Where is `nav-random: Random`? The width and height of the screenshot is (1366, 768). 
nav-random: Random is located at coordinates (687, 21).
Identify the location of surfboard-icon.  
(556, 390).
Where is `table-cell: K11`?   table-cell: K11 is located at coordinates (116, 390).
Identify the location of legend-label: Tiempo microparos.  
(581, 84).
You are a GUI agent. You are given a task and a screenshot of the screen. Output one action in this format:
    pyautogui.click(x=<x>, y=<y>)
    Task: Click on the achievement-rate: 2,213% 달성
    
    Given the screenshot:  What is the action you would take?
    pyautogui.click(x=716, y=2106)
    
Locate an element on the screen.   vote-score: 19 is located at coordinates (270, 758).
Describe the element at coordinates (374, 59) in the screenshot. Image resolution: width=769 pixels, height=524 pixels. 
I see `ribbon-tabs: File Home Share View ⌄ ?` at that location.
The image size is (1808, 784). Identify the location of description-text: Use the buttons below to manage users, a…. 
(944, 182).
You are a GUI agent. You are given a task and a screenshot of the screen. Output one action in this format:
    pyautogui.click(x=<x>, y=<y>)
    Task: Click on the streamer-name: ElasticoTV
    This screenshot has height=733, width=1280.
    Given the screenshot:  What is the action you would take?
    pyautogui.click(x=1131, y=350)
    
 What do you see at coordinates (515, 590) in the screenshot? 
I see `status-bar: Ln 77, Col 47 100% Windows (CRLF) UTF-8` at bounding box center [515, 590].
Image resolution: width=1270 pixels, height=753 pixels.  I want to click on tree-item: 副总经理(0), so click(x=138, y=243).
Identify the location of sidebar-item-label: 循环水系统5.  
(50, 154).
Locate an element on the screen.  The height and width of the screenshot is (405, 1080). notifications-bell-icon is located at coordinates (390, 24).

### Task objective
Rewrite all of the records above, swapping "Identify the location of" for "Find the position of" wherever it occurs and leaving everything else as it is.

### Answer section
Where is `nav-random: Random`? The width and height of the screenshot is (1366, 768). 
nav-random: Random is located at coordinates (687, 21).
Find the position of surfboard-icon.  
(556, 390).
Where is `table-cell: K11`?   table-cell: K11 is located at coordinates (116, 390).
Find the position of legend-label: Tiempo microparos.  
(581, 84).
You are a GUI agent. You are given a task and a screenshot of the screen. Output one action in this format:
    pyautogui.click(x=<x>, y=<y>)
    Task: Click on the achievement-rate: 2,213% 달성
    
    Given the screenshot:  What is the action you would take?
    pyautogui.click(x=716, y=2106)
    
Locate an element on the screen.   vote-score: 19 is located at coordinates (270, 758).
Describe the element at coordinates (374, 59) in the screenshot. Image resolution: width=769 pixels, height=524 pixels. 
I see `ribbon-tabs: File Home Share View ⌄ ?` at that location.
The image size is (1808, 784). Find the position of description-text: Use the buttons below to manage users, a…. 
(944, 182).
You are a GUI agent. You are given a task and a screenshot of the screen. Output one action in this format:
    pyautogui.click(x=<x>, y=<y>)
    Task: Click on the streamer-name: ElasticoTV
    This screenshot has height=733, width=1280.
    Given the screenshot:  What is the action you would take?
    pyautogui.click(x=1131, y=350)
    
 What do you see at coordinates (515, 590) in the screenshot? 
I see `status-bar: Ln 77, Col 47 100% Windows (CRLF) UTF-8` at bounding box center [515, 590].
Image resolution: width=1270 pixels, height=753 pixels.  I want to click on tree-item: 副总经理(0), so click(x=138, y=243).
Find the position of sidebar-item-label: 循环水系统5.  
(50, 154).
Locate an element on the screen.  The height and width of the screenshot is (405, 1080). notifications-bell-icon is located at coordinates (390, 24).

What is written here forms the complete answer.